Does the minister not think that it is a fallacy that higher education is free in Scotland—the word “free” is sugar-coated—because it comes at a cost to colleges and those in the poorest areas who are prevented from having access?
I am happy to confirm that I do not think that it is a fallacy that we have free education in Scotland. I was very proud to vote for the reintroduction of free education in Scotland, which compares with tuition fees of £27,000 south of the border.
I was delighted to accept the position of Scottish Government Minister for Employability and Training, and the work that I will do will focus rigidly on those areas. Indeed, this Government will be rigidly focused on ensuring greater attainment in education for underrepresented groups. Looking at measures from the education system, we have school leavers from the 20 per cent most deprived areas of Scotland doing half as well in highers as those from the most affluent areas.
Not by any stretch of the imagination am I saying that the work on broadening participation in education is complete. It is important that our colleges and universities have an integral role in tackling the challenges of broadening attainment. They should provide an accessible and seamless route for learners and reach into industry to create a skilled, employable future workforce. Those are the key aims of our youth employment strategy—developing the young workforce—that has as its aim the reduction of youth unemployment levels by 40 per cent by 2021.
Again, there are considerable strengths to build on. The vast majority of students who leave our universities and colleges go on to a range of positive destinations. As Shirley-Anne Somerville set out in her opening remarks, the number of Scottish-domiciled higher education qualifiers from the country’s most deprived areas has increased by over 2,300, from 8,035 in 2007-8 to 10,395 in 2014-15.

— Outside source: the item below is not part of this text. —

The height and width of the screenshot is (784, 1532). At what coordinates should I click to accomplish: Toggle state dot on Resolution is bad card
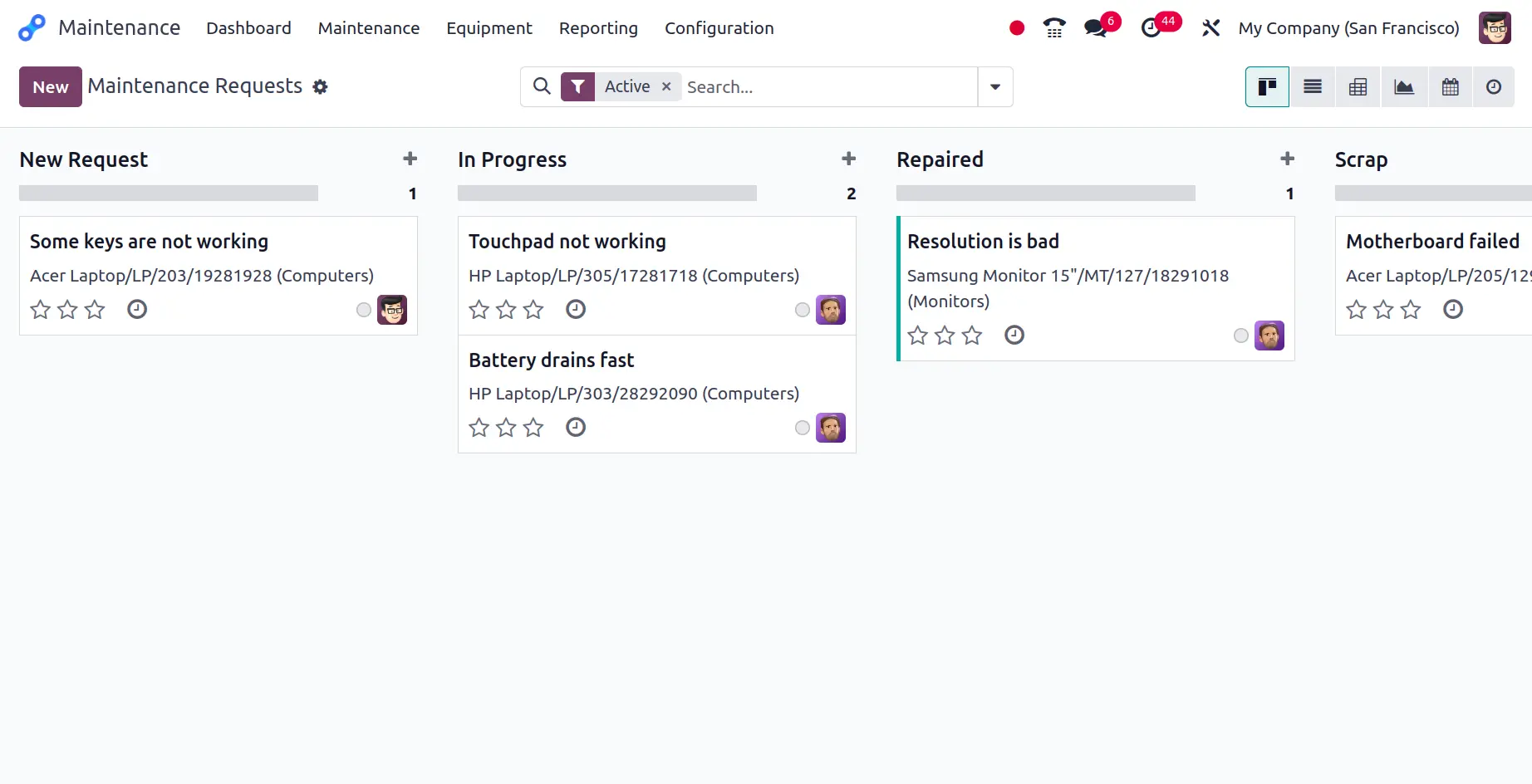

As a minister whose brief straddles the economy and education portfolios, I will be working with our tertiary education sector to capitalise on its many successes in a number of areas. We have a very clear blueprint for achieving much of that through the Government’s youth employment strategy, developing the young workforce. Our colleges and universities are central to developing the skills of Scotland’s future workforce. The challenge is to ensure that those opportunities are of a high quality and are available to all, and that young people are well supported in the choices that they make.
We are making some progress in broadening the reach of our tertiary education sector but I recognise that there is more to do. That is something that this Administration is absolutely committed to, but—to be clear—we can reflect on the fact that Scotland’s colleges and universities provide a modern, responsive and valued part of our education and training system.
This Government is committed to ensuring that everyone in Scotland has an equal opportunity to succeed and contribute. I hope that that commitment is reflected across the chamber. I invite members to join the Government in recognising the value of our colleges and universities and supporting them and Scotland’s learners to build on their successes.